The Set Up of Funny Games
The film starts like any other film about upper echelon society (Dan in Real Life, Margot at the Wedding). However, for Tim Roth and Naomi Watts, the pace of the film is quickly changed from glee to terror (as illustrated by the intro music transition). We are quickly introduced to the family, the neighbors, and the crazed youths, Peter and Paul (who are passed off as upstanding young gents).
The tension mounts when Peter and Paul come to borrow a couple of eggs, but decide to spend the night torturing the family instead. After a bet and a series of tedious games, Roth and Watts fight to stay alive and escape their would-be killers.

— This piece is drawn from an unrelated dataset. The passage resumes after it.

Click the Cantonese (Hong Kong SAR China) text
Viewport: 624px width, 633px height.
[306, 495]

Funny Games Breaks Cinematic Rules
For Funny Games to achieve the literary success that it desires, it has to break many cinematic rules. For many viewers, this is insulating. However, if you look at the quality of the presentation and the delivery of Haneke's past works (similar rewind scenes in Cache' and style in El Pianaste), you can see the importance of the cinematic mixing of literary elements, essentially making Funny Games less of a movie, and more of an exercise in movie making.

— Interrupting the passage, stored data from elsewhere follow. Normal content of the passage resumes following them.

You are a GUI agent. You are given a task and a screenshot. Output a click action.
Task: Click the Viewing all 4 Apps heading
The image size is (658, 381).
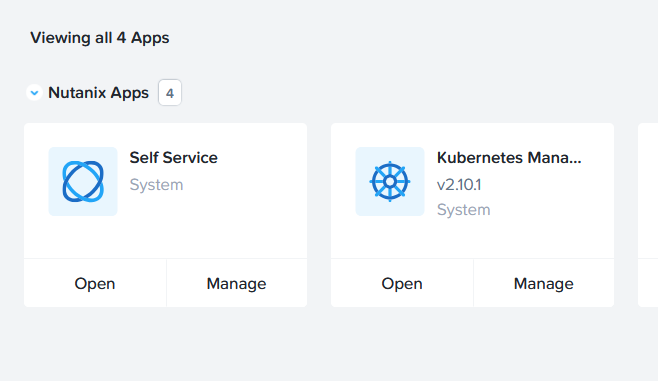coord(100,38)
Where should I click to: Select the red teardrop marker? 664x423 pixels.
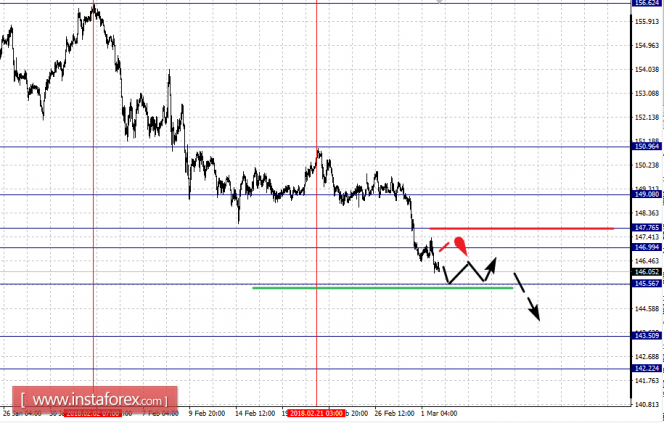coord(461,246)
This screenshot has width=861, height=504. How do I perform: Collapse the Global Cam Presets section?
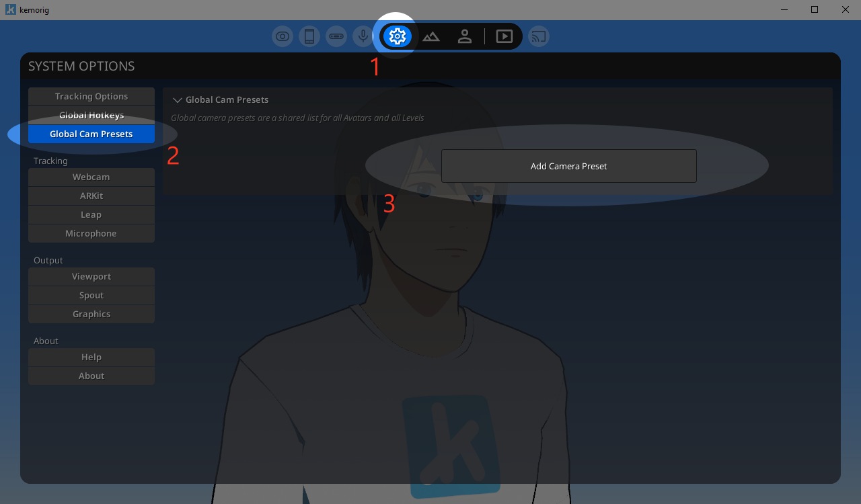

So, the relevance of this (the deus ex machina or, god in the machine) is to allow Haneke to put together a story that has no hope. Peter and Paul have all the pieces, all the control, and dictate all the action. They have the ability to change actions of the film at any time and, simply put, it does not have to make sense.
This same principle applies (but doesn't make sense until the remote control) with elements such as the name calling (Tom and Jerry, Peter and Paul, Beavis and Butt-Head), eating raw meat, and the mixed background stories. But, through clever writing, Haneke couples this concept with the teachihngs of Howell, to develop a back story that highlights the pitfalls of reality and modern cinema (all of what you see is reality, hence be careful what you watch).
Horror Faux Pas
Many horror movies follow a strict diet of predictability, gore, and corny dialouge. However, Haneke throws caution to the wind and makes a couple of horror faux pas (completely intentional, and be sure to notice that this film was originally produced in 1997).
For starters, make sure to note the dialogue between Peter and Paul. They never come up with a proper backstory, and spend most of their dialogue on traps to throw off their victims and the viewer (in particular, 'Paul is a doctor, he can help' and 'be careful near the water, remember you can't swim Tubby?') These lines force the viewer to think a scene is being set up, but the scene just never happens. The allusion dialogue is for nothing and the predictable foreshadowing of horror movies does not apply here.
Coupling the lack of usable foreshadowing with the order of deaths (child first) and the lack of the father as a usable character, allows Funny Games to break the mold of a normal horror movie.